The broker-dealer did not have an acceptable system in place between 2015 and 2022 to detect when funds were misappropriated through unauthorized clearinghouse automated transfers and bank inquiries, the regulator said. This, the SEC said, violated the Advisers Act’s “suitability rule.”

According to the SEC, Morgan Stanley did not implement a means of verifying the name of the beneficiary of ACH payments until at least December 2022. That allowed three now-former financial advisers to initiate ACH transfers to pay their own credit card bills or otherwise misappropriate funds for their own benefit, the regulator said.

Morgan Stanley also failed until February 2021 to put in place a procedure to detect cases where unrelated clients of one financial adviser transferred money to the same third-party account, the SEC said. The firm “recognized that such activity was a red flag” and installed third-party fraud detection software in 2015, believing the software was designed to detect the pattern, the regulator said. It did not, and Morgan Stanley did not test that variable for the next five years, the SEC said.

“Protecting investors’ assets is a core responsibility of every financial firm, but (Morgan Stanley Smith Barney’s) oversight and compliance policy failures allowed its financial advisors to make hundreds of unauthorized transfers from their client and client accounts and put many other such accounts at significant risk.” harm,” Sanjay Wadhwa, acting director of the SEC’s Division of Enforcement, the statement says.

As part of Monday’s settlement, Morgan Stanley agreed to allow a compliance consultant to audit all forms of cash disbursements by third parties from client accounts. The bank did not admit or deny the allegations, but the SEC noted “several independent reports,” “substantial cooperation” and “remedial efforts, including compensation to victims of financial advisors.”

“We take these incidents very seriously and have since improved our controls by working with an external expert,” a Morgan Stanley spokesman said in a statement seen by Bloomberg and AdvisorHub. “We pride ourselves on putting customers first, and in every case where we have become aware of a breach, we have conducted an internal investigation, taken down the offenders, reported them to the appropriate authorities and worked with affected customers to compensate them for any damages” .

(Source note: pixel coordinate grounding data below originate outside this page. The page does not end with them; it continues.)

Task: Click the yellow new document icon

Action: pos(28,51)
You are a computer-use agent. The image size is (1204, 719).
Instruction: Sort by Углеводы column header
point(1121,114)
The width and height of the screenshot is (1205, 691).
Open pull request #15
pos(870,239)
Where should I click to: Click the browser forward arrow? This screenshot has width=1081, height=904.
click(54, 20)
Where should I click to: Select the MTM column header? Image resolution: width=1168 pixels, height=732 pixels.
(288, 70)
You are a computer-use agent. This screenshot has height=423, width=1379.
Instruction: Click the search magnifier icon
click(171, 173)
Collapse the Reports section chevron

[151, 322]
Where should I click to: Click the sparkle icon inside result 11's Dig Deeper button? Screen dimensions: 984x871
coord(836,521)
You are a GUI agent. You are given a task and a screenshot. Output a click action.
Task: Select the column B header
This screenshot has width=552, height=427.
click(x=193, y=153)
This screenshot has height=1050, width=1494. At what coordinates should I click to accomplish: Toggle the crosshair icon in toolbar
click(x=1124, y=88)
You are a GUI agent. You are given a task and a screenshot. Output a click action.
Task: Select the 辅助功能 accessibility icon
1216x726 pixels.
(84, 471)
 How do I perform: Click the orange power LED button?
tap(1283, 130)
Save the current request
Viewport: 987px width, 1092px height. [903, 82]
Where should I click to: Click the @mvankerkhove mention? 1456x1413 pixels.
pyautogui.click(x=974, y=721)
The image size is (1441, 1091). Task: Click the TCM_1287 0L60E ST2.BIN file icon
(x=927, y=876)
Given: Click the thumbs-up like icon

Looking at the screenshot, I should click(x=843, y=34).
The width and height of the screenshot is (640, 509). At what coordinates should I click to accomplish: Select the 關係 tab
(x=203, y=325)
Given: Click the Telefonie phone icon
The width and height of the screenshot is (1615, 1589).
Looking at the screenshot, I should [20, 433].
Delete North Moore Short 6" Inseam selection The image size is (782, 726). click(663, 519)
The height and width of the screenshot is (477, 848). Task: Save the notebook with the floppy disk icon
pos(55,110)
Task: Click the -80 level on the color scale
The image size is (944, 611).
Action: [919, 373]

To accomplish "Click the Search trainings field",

The SEC identified the four former employees as Michael Carter, Jesus Rodriguez, Douglas McKelvey and Qinyuan “Gary” Chang.

Carter, broker of McLean, Va., was condemned to five years in prison in 2021 on charges of bank account fraud and investment adviser fraud for making more than 50 unauthorized transfers from clients totaling $6.15 million to finance out-of-pocket expenses, including country club membership fees .

In January, Rodriguez, who lives in El Paso, Texas, was charged with stealing $3.5 million from customers.

McKelvey, located in Southlake, Texas, pleaded guilty in 2023 to stealing at least $1.5 million from his mother and mother-in-law.

Financial Industry Regulatory Association prohibited Chang in December 2022 on charges that he misappropriated about $58,560 from four clients. Morgan Stanley had fired him a few months earlier for similar allegations.